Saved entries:
^^^^

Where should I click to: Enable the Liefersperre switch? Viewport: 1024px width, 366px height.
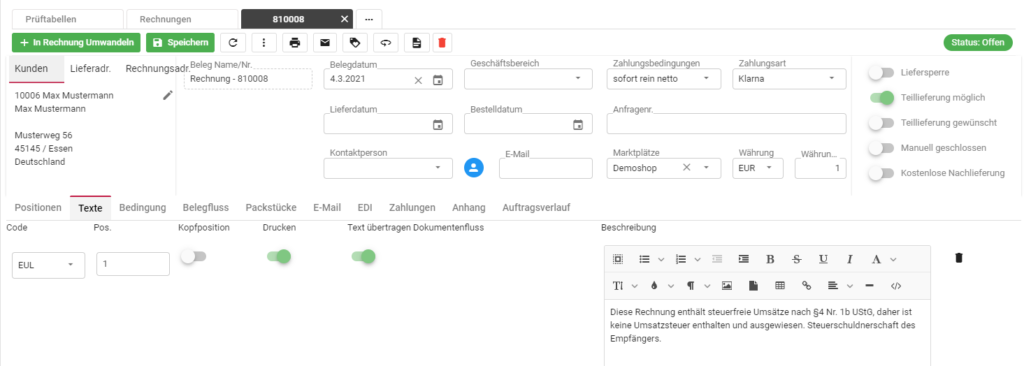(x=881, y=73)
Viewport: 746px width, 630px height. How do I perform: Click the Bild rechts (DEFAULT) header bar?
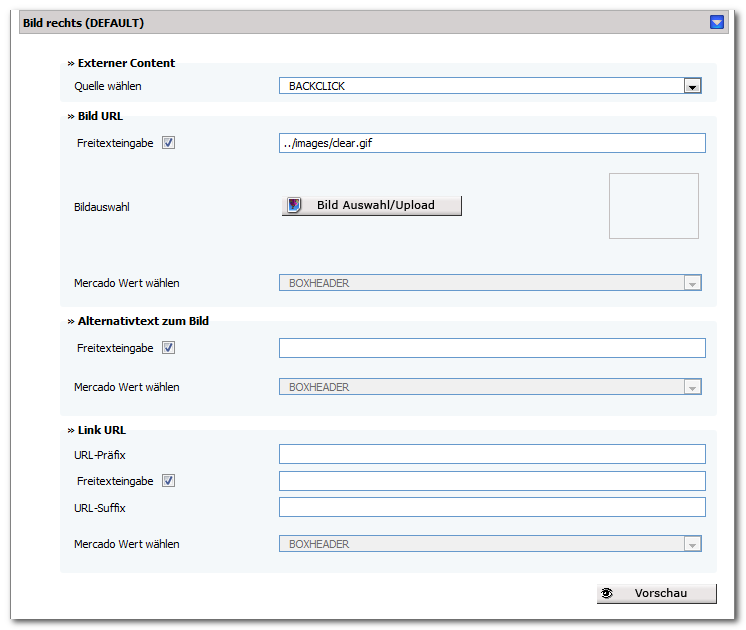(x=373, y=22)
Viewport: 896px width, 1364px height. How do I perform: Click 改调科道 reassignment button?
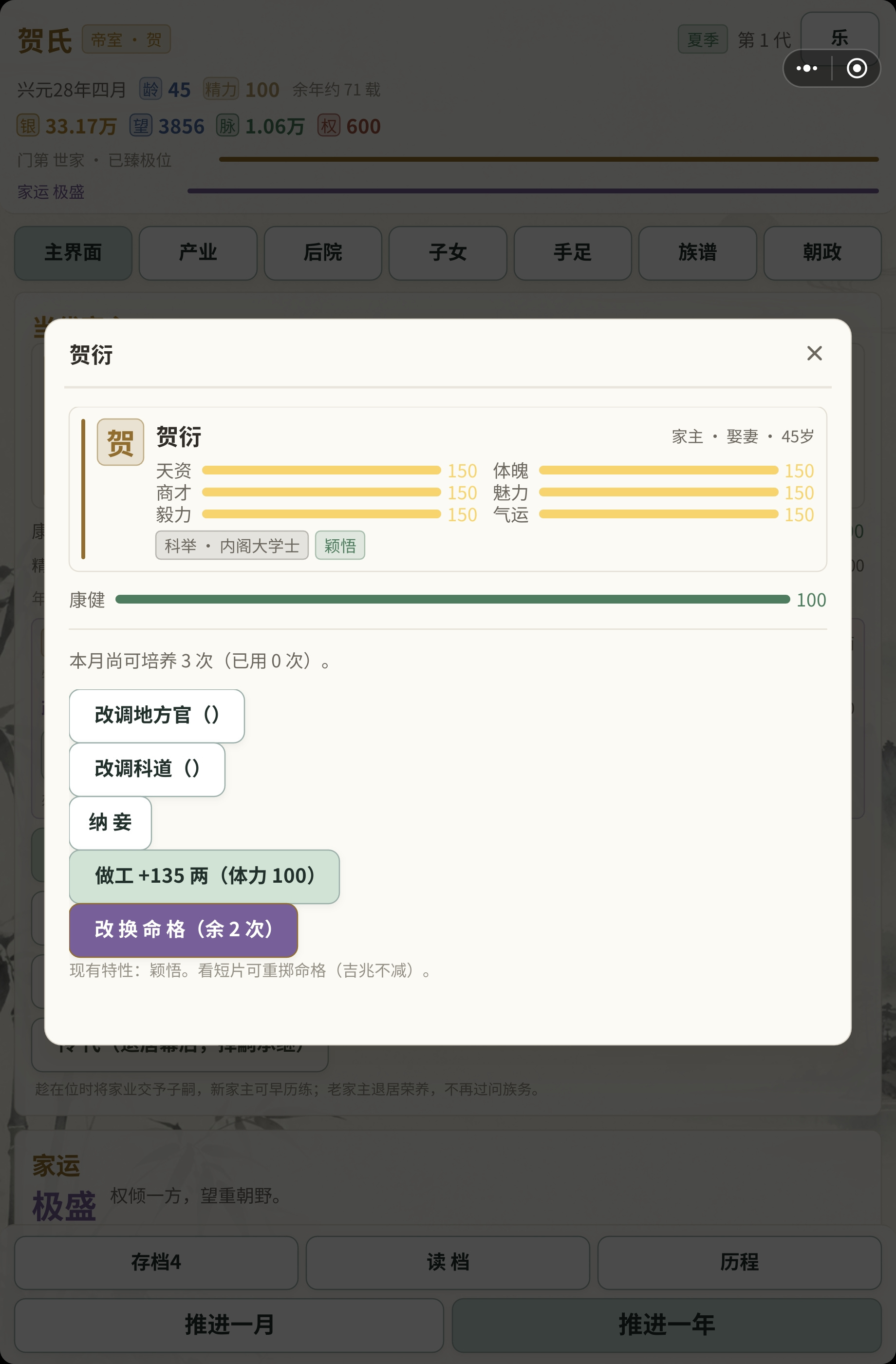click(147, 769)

^^^^

What the exercise asks:
Copy out, with no pictures, the lines from the one containing "Viewport: 746px width, 630px" through the last line of the data above, both ends included and each word unchanged.

Result for this task:
Viewport: 746px width, 630px height. How do I perform: Click the Bild rechts (DEFAULT) header bar?
(x=373, y=22)
Viewport: 896px width, 1364px height. How do I perform: Click 改调科道 reassignment button?
click(147, 769)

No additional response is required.